### TEXT EXCERPT

In 1978 it enjoyed a gain of 645 per cent, following up with 366 per cent the next year. In the perhaps more subdued climate of 1992, it has emerged top of a mixed pile of second-liners with a 380 per cent improvement that tends to overstate a gain to just 12p.
B&J's success will be little, if any, consolation to any longstanding shareholder who failed to snatch profits in the glamour years following Jim Slater's fall from grace.
The Slater touch eluded B&J. But it came under the influence of two whizzkid accountants who had clearly felt the influence of the master. Christopher Bailey and Brian Duffy transformed B&J from a dull civil engineering group into a mini-conglomerate, spreading from footwear importing to used car warranties.
But what goes up . . . By 1980 the Bailey/Duffy experience was associated with the stench of burnt fingers. The group plunged into the red, its shares slumped and it had to find the cash to complete many of its early, seemingly enticing acquisitions.
B&J was back in the doldrums. It changed its shape, buying and selling businesses, and with Mr Duffy at the helm achieved in 1989 an astonishing transformation, splashing out pounds 72.2m mostly in shares for Poundstretcher, the retailing chain that formed part of the oft-rescued but in the end spectacular failure, the Lowndes Queensway furniture group.
The Poundstretcher acquisition did not remove B&J's apparently insatiable desire for change. The long-serving Mr Duffy departed, buying - with Mr Bailey and Stephen Boler, another entrepreneur of the 1980s - a security alarms business they had sold to B&J only three years earlier.
Losses hit almost pounds 15m, and to stay afloat B&J had to undergo the inevitable capital restructuring. Another loss is expected but, quite clearly, B&J's share performance indicates its recovery attractions.
TVS Entertainment, about to give up its commercial TV franchise, is in second spot, courtesy of a US takeover bid.
In third position and for a time looking a surefire winner, is one of the most bizarre shares to force its way into the top 10 - Tanjong, once a tin miner, now more like the Ladbroke Group of the Far East. Tanjong maintains the yearly ups-and-downs reputation for promoting the strange, the obscure, even the fascinating.
It does embrace the advantages of being a tiddler among tiddlers - its capitalisation is less than pounds 1m - and having only a token share presence, with London mirroring its Kuala Lumpur share home.
It claims its place on the back of the Far Eastern fascination with gambling.
In the past year or so, it has emerged as Malaysia's favourite legal bookie, running a betting shops chain and promoting a handheld computer gadget that allows punters to tap in their bets without bothering to enter the shops. The Malaysian Tote is also the property of Tanjong; so is the country's National Stud Farm.
Tanjong's world is, however, dominated by illegal, under-the-counter betting. No doubt attempting to obtain its share of the loot through taxes, the Malaysian government appears to be offering more than a little encouragement for the old tin miner to expand.
Illegal betting is estimated to generate more than twice the revenue of the legalised version; hence Tanjong's home- grown potential. But it is spreading to the states of Sabah and Sarawak, and the word on the local grapevine is that it is near to clinching a deal to open up in China, where the addiction to gambling is even more intense than under the palms of Malaysia.
Stockbroker Asia Equity rates the shares a long-term buy.

######
### LISTED RECORDS

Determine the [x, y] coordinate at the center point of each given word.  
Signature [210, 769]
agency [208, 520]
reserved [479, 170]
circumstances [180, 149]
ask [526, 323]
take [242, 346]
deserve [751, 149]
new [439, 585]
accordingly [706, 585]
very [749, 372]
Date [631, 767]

######
### LISTED RECORDS

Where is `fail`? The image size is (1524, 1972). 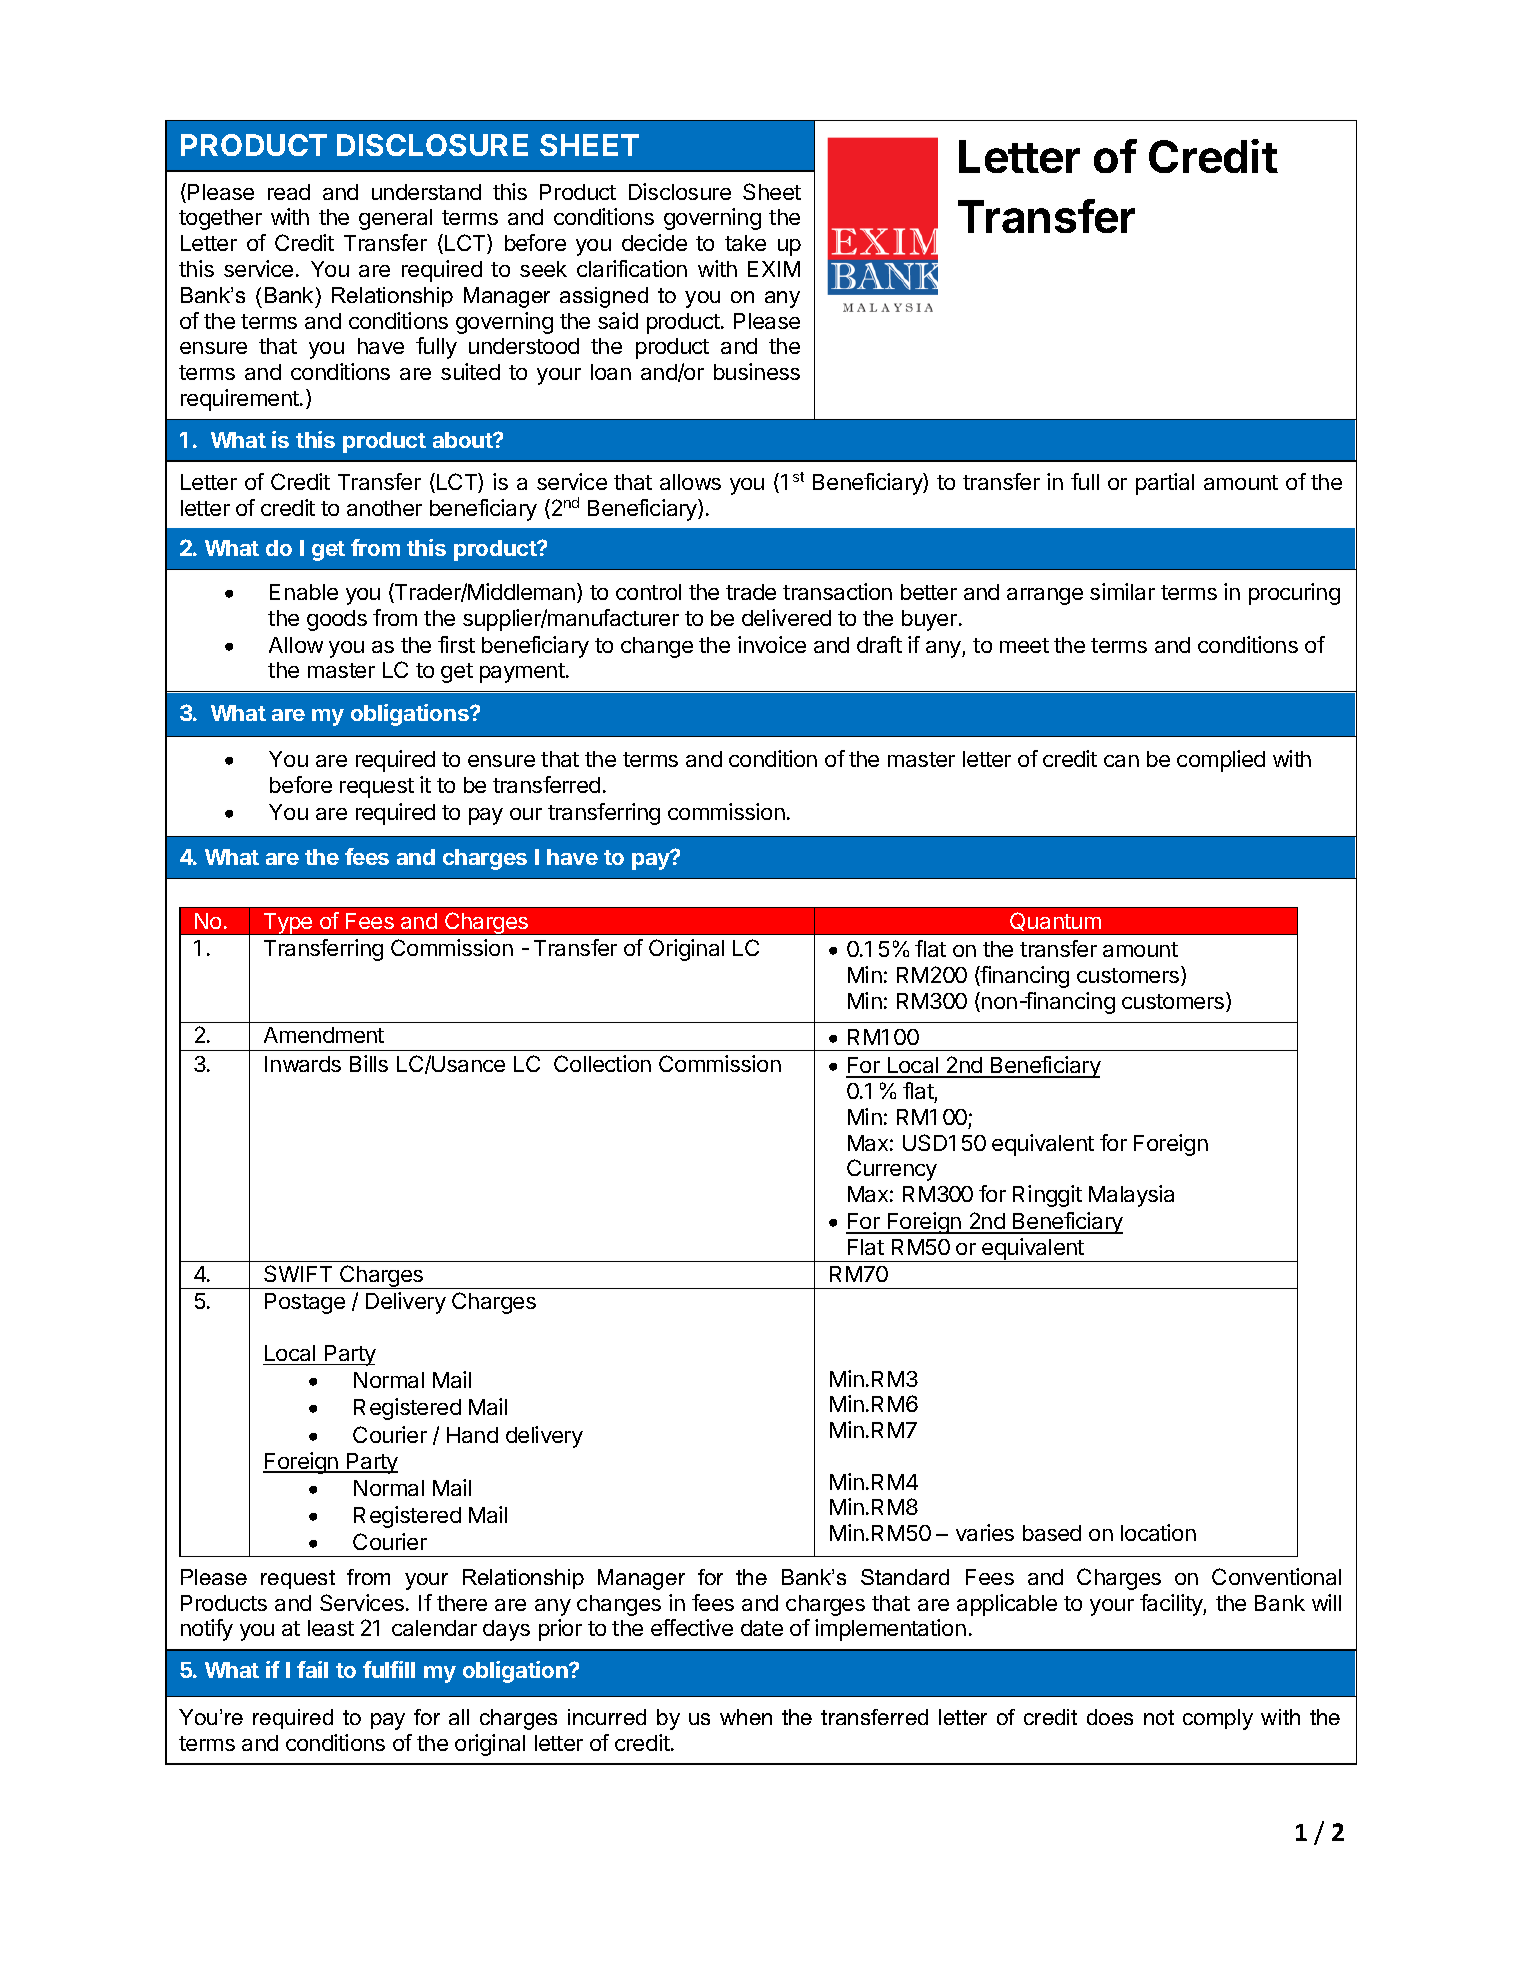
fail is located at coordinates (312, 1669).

######

- GIVEN PROBLEM A:
Retype the stretch of the article on B&J and Tanjong shares from "The Slater touch" through "seemingly enticing acquisitions.".
- GIVEN PROBLEM B:
Convert the rows from the line containing "Determine the [x, y]" through the line containing "Date [631, 767]" into a JSON list of strings, one string per line, leaving out blank lines.

- WRITTEN REPLY A:
The Slater touch eluded B&J. But it came under the influence of two whizzkid accountants who had clearly felt the influence of the master. Christopher Bailey and Brian Duffy transformed B&J from a dull civil engineering group into a mini-conglomerate, spreading from footwear importing to used car warranties.
But what goes up . . . By 1980 the Bailey/Duffy experience was associated with the stench of burnt fingers. The group plunged into the red, its shares slumped and it had to find the cash to complete many of its early, seemingly enticing acquisitions.

- WRITTEN REPLY B:
[
  "Determine the [x, y] coordinate at the center point of each given word.  ",
  "Signature [210, 769]",
  "agency [208, 520]",
  "reserved [479, 170]",
  "circumstances [180, 149]",
  "ask [526, 323]",
  "take [242, 346]",
  "deserve [751, 149]",
  "new [439, 585]",
  "accordingly [706, 585]",
  "very [749, 372]",
  "Date [631, 767]"
]